=== TASK ITEM ===
All of the records must be restated exactly, with every line complete.

=== INPUT ===
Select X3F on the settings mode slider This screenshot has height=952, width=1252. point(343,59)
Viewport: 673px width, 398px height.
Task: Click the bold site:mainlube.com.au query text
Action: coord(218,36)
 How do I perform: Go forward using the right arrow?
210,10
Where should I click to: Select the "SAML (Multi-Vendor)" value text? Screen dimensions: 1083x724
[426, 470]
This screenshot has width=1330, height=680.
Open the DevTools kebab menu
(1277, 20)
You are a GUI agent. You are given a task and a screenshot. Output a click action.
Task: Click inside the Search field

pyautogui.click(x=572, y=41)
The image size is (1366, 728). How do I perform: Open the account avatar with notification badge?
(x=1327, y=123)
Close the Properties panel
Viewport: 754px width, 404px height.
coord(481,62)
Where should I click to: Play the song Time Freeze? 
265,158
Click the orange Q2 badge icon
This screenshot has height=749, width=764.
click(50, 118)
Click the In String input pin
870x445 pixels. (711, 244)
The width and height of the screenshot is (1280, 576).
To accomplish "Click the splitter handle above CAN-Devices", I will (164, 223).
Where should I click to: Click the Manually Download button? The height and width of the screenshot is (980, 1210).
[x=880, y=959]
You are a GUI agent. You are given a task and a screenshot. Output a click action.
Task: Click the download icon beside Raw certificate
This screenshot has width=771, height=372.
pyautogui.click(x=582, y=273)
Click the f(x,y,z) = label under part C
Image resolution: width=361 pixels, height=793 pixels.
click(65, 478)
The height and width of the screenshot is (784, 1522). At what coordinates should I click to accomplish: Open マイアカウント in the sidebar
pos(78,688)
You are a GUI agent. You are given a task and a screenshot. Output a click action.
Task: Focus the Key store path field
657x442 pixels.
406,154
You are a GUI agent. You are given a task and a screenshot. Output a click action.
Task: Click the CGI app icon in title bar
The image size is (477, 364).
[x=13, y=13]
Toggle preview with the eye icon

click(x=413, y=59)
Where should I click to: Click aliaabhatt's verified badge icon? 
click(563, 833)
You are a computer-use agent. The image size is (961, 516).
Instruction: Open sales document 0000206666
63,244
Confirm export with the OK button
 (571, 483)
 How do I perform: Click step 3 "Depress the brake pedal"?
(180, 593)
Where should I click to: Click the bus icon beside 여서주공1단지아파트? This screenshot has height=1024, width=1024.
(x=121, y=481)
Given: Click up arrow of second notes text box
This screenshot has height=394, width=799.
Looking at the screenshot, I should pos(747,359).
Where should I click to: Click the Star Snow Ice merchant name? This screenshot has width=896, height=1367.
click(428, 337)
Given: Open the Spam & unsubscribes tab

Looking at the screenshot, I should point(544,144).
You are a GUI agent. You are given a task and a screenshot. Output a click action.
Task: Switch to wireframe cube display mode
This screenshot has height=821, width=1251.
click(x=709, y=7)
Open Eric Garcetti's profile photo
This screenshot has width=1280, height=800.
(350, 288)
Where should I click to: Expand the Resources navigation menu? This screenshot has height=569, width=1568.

=== EXPECTED ANSWER ===
Select X3F on the settings mode slider This screenshot has height=952, width=1252. point(343,59)
Viewport: 673px width, 398px height.
Task: Click the bold site:mainlube.com.au query text
Action: coord(218,36)
 How do I perform: Go forward using the right arrow?
210,10
Where should I click to: Select the "SAML (Multi-Vendor)" value text? Screen dimensions: 1083x724
[426, 470]
This screenshot has width=1330, height=680.
Open the DevTools kebab menu
(1277, 20)
You are a GUI agent. You are given a task and a screenshot. Output a click action.
Task: Click inside the Search field

pyautogui.click(x=572, y=41)
The image size is (1366, 728). How do I perform: Open the account avatar with notification badge?
(x=1327, y=123)
Close the Properties panel
Viewport: 754px width, 404px height.
coord(481,62)
Where should I click to: Play the song Time Freeze? 
265,158
Click the orange Q2 badge icon
This screenshot has height=749, width=764.
click(50, 118)
Click the In String input pin
870x445 pixels. (711, 244)
The width and height of the screenshot is (1280, 576).
To accomplish "Click the splitter handle above CAN-Devices", I will (164, 223).
Where should I click to: Click the Manually Download button? The height and width of the screenshot is (980, 1210).
[x=880, y=959]
You are a GUI agent. You are given a task and a screenshot. Output a click action.
Task: Click the download icon beside Raw certificate
This screenshot has width=771, height=372.
pyautogui.click(x=582, y=273)
Click the f(x,y,z) = label under part C
Image resolution: width=361 pixels, height=793 pixels.
click(65, 478)
The height and width of the screenshot is (784, 1522). At what coordinates should I click to accomplish: Open マイアカウント in the sidebar
pos(78,688)
You are a GUI agent. You are given a task and a screenshot. Output a click action.
Task: Focus the Key store path field
657x442 pixels.
406,154
You are a GUI agent. You are given a task and a screenshot. Output a click action.
Task: Click the CGI app icon in title bar
The image size is (477, 364).
[x=13, y=13]
Toggle preview with the eye icon

click(x=413, y=59)
Where should I click to: Click aliaabhatt's verified badge icon? 
click(563, 833)
You are a computer-use agent. The image size is (961, 516).
Instruction: Open sales document 0000206666
63,244
Confirm export with the OK button
 (571, 483)
 How do I perform: Click step 3 "Depress the brake pedal"?
(180, 593)
Where should I click to: Click the bus icon beside 여서주공1단지아파트? This screenshot has height=1024, width=1024.
(x=121, y=481)
Given: Click up arrow of second notes text box
This screenshot has height=394, width=799.
Looking at the screenshot, I should pos(747,359).
Where should I click to: Click the Star Snow Ice merchant name? This screenshot has width=896, height=1367.
click(428, 337)
Given: Open the Spam & unsubscribes tab

Looking at the screenshot, I should point(544,144).
You are a GUI agent. You are given a task and a screenshot. Output a click action.
Task: Switch to wireframe cube display mode
This screenshot has height=821, width=1251.
click(x=709, y=7)
Open Eric Garcetti's profile photo
This screenshot has width=1280, height=800.
(350, 288)
Where should I click to: Expand the Resources navigation menu? This screenshot has height=569, width=1568.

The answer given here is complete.